Andy Burnham es oficialmente primer ministro del Reino Unido. Este lunes recibió el encargo formal del rey Carlos III y asumió el mando en Downing Street, convirtiéndose en el séptimo jefe de Gobierno británico en poco más de una década —una cadencia que dice tanto del desgaste institucional del país como de la volatilidad de su clase política.
Burnham llegó al cargo tras la debacle electoral del Partido Laborista en las elecciones locales celebradas hace aproximadamente mes y medio, que precipitó la dimisión de Keir Starmer. Desde entonces, el hasta ahora alcalde del Gran Mánchester no ocultó la dirección que quería imprimir a su mandato.
Descentralización, inversión pública y reforma institucional
La propuesta más característica de Burnham es la descentralización del poder. Defiende transferir competencias y recursos desde Westminster hacia las autoridades locales y regionales, una apuesta que ya ensayó durante sus años al frente del Gran Mánchester, donde recuperó el control público del sistema de autobuses siguiendo el modelo londinense.
En paralelo, el nuevo primer ministro apoya una mayor intervención pública en sectores como el transporte, el agua, la energía y la sanidad. Su visión del desarrollo económico pasa por romper con la histórica concentración del crecimiento en Londres y el sudeste, y redistribuirlo hacia el norte de Inglaterra. Burnham fue durante años uno de los principales portavoces de esa causa.
En política social, defiende mayor inversión en vivienda pública, la integración de los servicios sanitarios y sociales, y el modelo Housing First para abordar el problema de las personas sin hogar.
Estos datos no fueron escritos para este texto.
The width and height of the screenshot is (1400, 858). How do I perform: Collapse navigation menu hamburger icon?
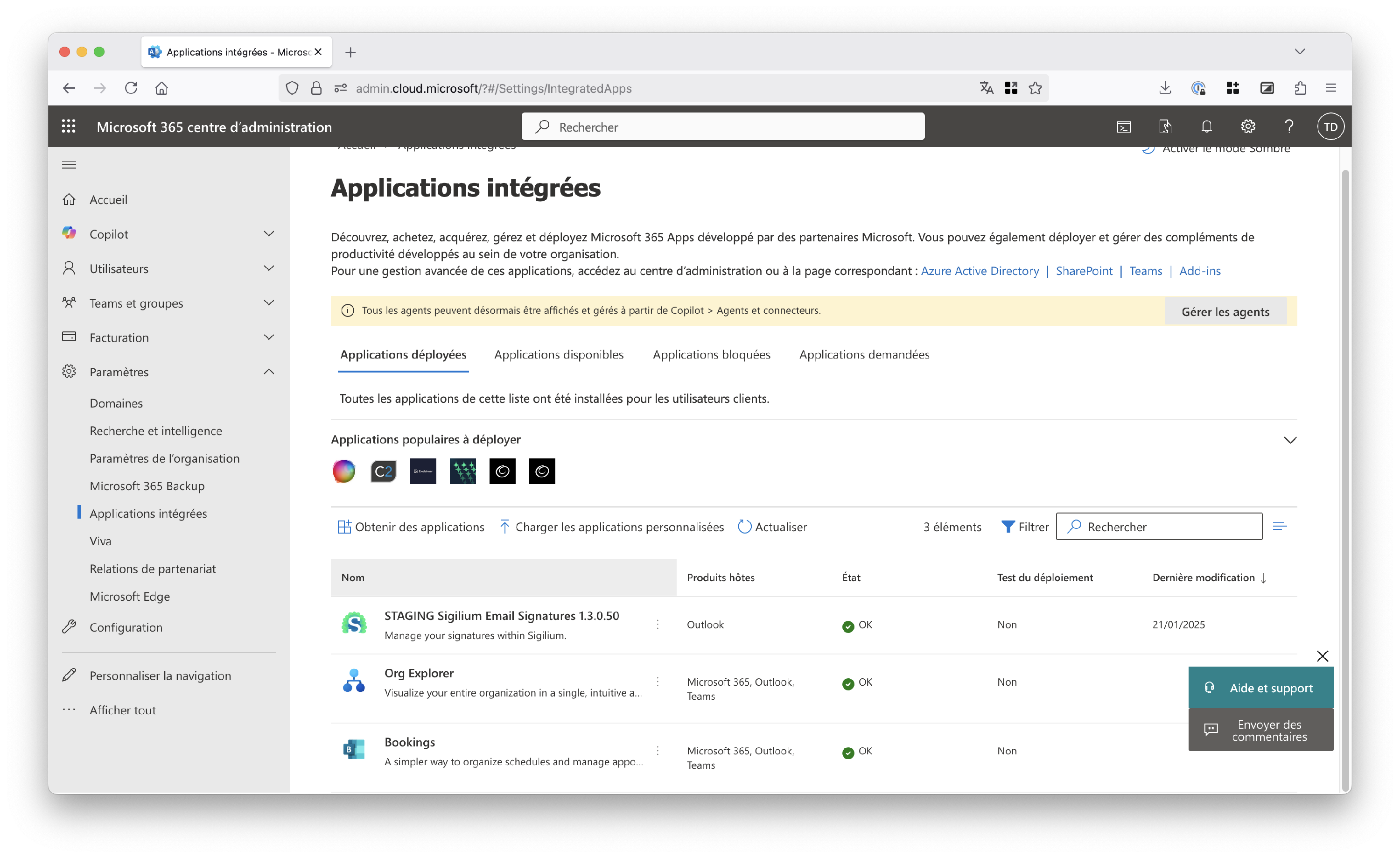click(x=70, y=165)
En términos ideológicos se define como socialdemócrata o socialista democrático, aunque mantiene una postura pragmática respecto al sector privado.
Entre sus propuestas institucionales figuran la representación proporcional en las elecciones y una transformación profunda de la Cámara de los Lores.
Una carrera construida desde Leigh hasta Westminster
Burnham inició su trayectoria parlamentaria en 2001 como diputado por Leigh, tras años trabajando como asesor de ministros laboristas. Entre 2005 y 2010 ocupó varios cargos ministeriales, y en la oposición ejerció como portavoz de Salud e Interior.
En 2017 dio el salto al poder territorial y se convirtió en el primer alcalde resultando elegido directamente del Gran Mánchester, cargo para el que ganó la reelección en 2021 y 2024. Regresó al Parlamento en 2026 como diputado por Makerfield, ascendió a la jefatura del laborismo y, apenas semanas después, tomó posesión como primer ministro.